Listed records:

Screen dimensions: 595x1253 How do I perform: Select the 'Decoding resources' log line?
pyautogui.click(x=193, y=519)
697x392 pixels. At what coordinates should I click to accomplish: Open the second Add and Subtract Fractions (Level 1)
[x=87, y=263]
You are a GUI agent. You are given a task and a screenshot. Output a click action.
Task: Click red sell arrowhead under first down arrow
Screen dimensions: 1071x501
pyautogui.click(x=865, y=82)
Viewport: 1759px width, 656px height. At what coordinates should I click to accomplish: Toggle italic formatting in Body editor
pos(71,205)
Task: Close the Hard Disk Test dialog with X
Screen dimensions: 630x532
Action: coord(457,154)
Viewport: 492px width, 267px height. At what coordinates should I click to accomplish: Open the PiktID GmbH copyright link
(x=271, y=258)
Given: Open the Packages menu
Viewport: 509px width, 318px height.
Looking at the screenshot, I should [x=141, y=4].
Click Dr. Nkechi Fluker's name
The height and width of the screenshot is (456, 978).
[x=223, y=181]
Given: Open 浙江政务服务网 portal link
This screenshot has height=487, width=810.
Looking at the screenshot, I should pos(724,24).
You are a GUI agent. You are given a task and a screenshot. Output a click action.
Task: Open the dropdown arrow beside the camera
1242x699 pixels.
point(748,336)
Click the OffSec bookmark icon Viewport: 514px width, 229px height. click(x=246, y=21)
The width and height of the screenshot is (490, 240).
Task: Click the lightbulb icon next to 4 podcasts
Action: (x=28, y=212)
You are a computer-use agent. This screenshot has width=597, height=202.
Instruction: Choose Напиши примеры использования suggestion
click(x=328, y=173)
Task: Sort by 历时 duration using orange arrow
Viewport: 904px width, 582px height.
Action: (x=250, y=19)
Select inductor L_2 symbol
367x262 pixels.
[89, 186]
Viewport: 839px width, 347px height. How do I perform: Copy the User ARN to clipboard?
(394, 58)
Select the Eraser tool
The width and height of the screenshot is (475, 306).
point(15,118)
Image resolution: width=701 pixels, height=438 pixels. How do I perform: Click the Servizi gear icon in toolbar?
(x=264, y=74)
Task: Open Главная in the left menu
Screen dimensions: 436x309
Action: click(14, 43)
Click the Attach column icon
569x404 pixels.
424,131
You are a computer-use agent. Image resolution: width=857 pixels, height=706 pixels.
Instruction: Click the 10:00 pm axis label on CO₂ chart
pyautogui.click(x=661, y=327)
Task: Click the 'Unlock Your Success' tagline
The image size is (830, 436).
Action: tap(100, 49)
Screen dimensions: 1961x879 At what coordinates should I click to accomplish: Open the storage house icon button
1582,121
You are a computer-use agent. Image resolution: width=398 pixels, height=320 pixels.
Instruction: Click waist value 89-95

Your objective:
When a line of the records has the word "menu", pick it out and copy it.

Task output:
Given: Open the Packages menu
Task: Open Главная in the left menu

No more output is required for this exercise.